Watson consistently emphasised that the Trust’s role was to contribute to structures that enable participation rather than to impose solutions from above. Each school retained its own Local Governing Body with direct community connection. Headteachers maintained operational autonomy over staffing, curriculum and day-to-day school management. The central trust provided strategic direction, financial oversight and shared services — but not prescription.
This approach extended to the Trust’s school improvement work, which focused on co-developing improvement paths with school leadership teams rather than directing change from the centre. Feedback cycles involving teachers, pupils and parents were built into the improvement process, ensuring that the voices of those closest to the educational experience informed strategic decisions at trust level. Watson’s background in evidence-based decision-making, developed through his years in global finance, reinforced a governance culture in which improvement was driven by data and dialogue rather than top-down mandate.
The Trust also used its scale to build networks that individual schools could not have accessed independently — partnerships with universities, businesses and educational initiatives that created new learning opportunities, mentoring programmes and professional development formats for both pupils and staff. One example was a collaboration with a technology company that enabled developer teams from the business world to contribute directly to computer science teaching across Trust schools.

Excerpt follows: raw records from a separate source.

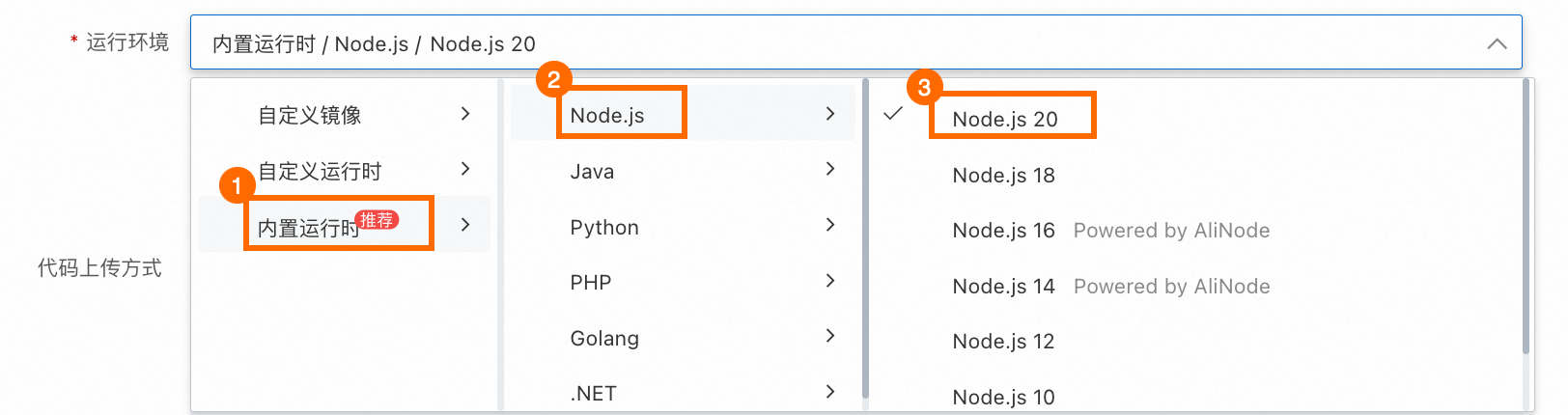Screen dimensions: 1568x415
Task: Click the chevron next to Node.js
Action: pyautogui.click(x=830, y=114)

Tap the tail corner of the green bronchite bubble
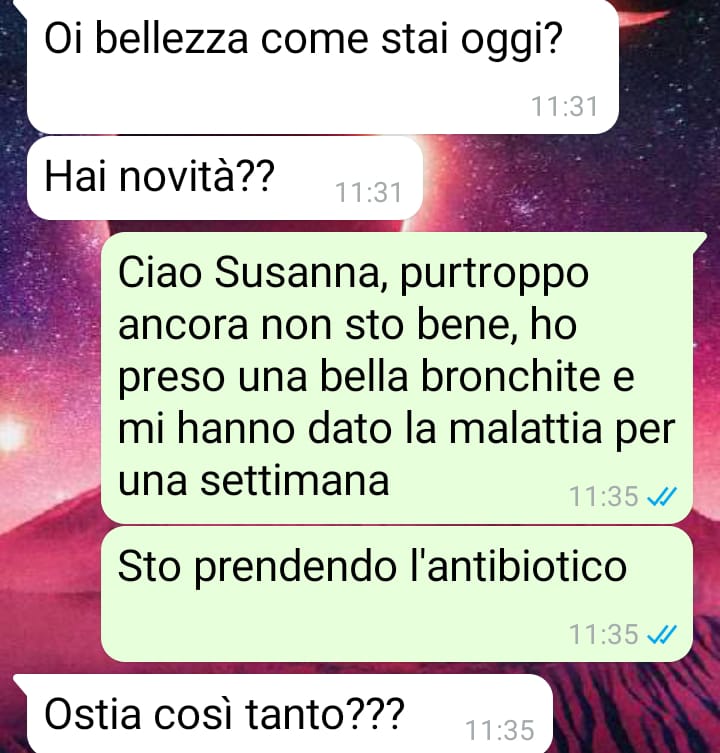[699, 239]
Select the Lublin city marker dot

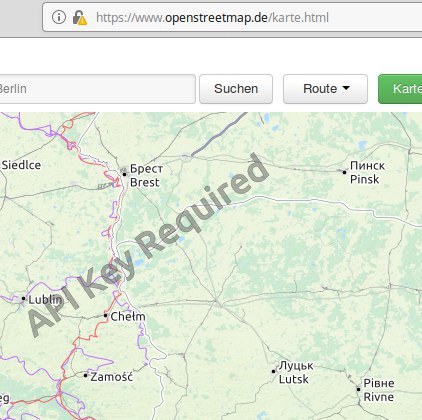click(23, 298)
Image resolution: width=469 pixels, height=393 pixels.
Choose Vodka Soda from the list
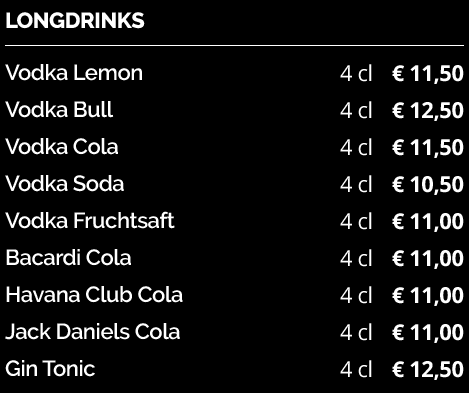point(65,184)
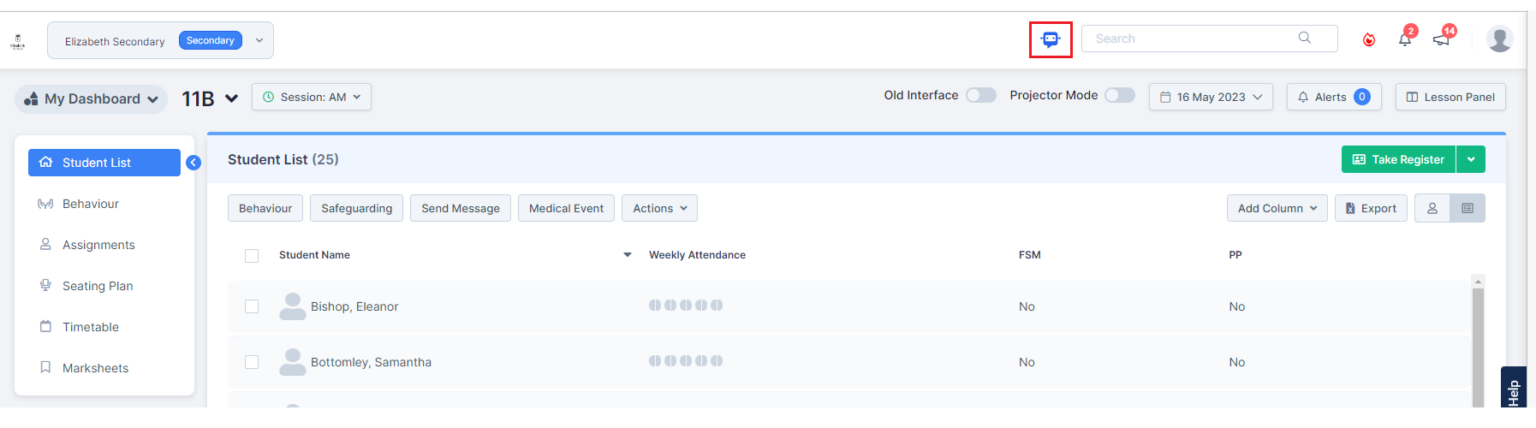The image size is (1536, 428).
Task: Check the box for Eleanor Bishop
Action: click(x=252, y=307)
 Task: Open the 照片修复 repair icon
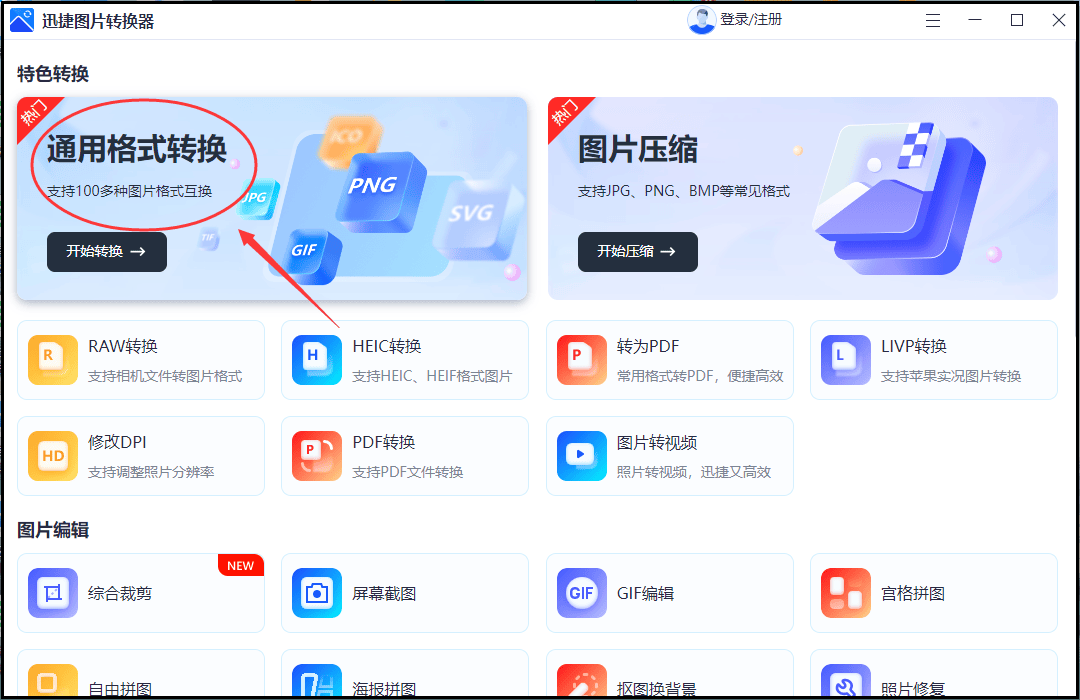[845, 683]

Balancing Autonomy and Accountability
The tension between school autonomy and accountability is not resolved by any single governance model but must be actively managed through the quality of relationships between trust leadership, school leaders and local communities. Accountability frameworks — including Ofsted inspections, financial reporting requirements and the Trust’s own internal review processes — provide essential assurance that autonomy is being exercised effectively. But accountability mechanisms alone do not create the conditions for educational excellence; that depends on the professional culture, the quality of support and the degree of genuine trust between the central organisation and its schools.

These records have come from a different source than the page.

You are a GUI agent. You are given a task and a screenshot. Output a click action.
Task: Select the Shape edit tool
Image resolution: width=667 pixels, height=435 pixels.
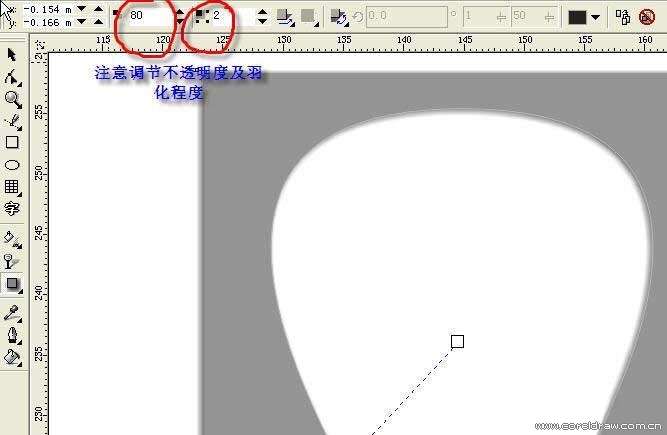click(x=13, y=77)
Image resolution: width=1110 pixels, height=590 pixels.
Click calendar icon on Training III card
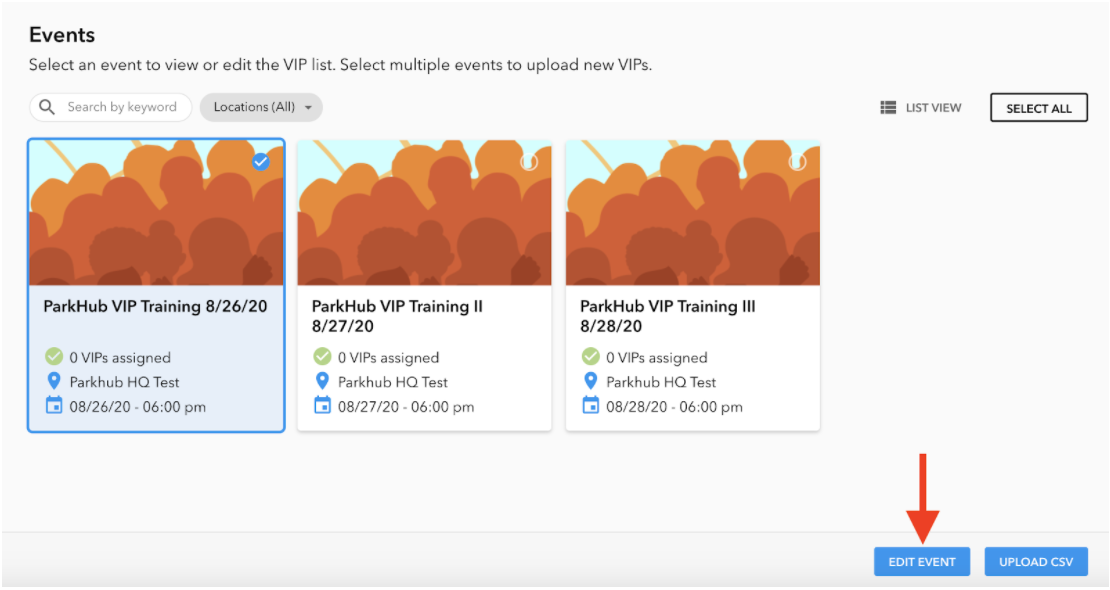coord(590,406)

For Watson, this balance reflected a broader conviction about governance: that effective oversight creates space for professionals to do their best work rather than constraining them. His approach at Excalibur was characterised by a respect for the expertise of educators and a recognition that his role was to support and challenge rather than to direct.
Summary
School autonomy and strategic support represent complementary rather than competing principles in effective educational governance. The most successful multi-academy trusts are those that have developed governance models and organisational cultures in which central support genuinely enables school-level autonomy rather than undermining it. Maintaining this balance requires clear governance boundaries, strong relationships between trust and school leadership, and a consistent commitment to the principle that the purpose of every central function is ultimately to serve the educational mission of individual schools and the pupils and communities they exist for.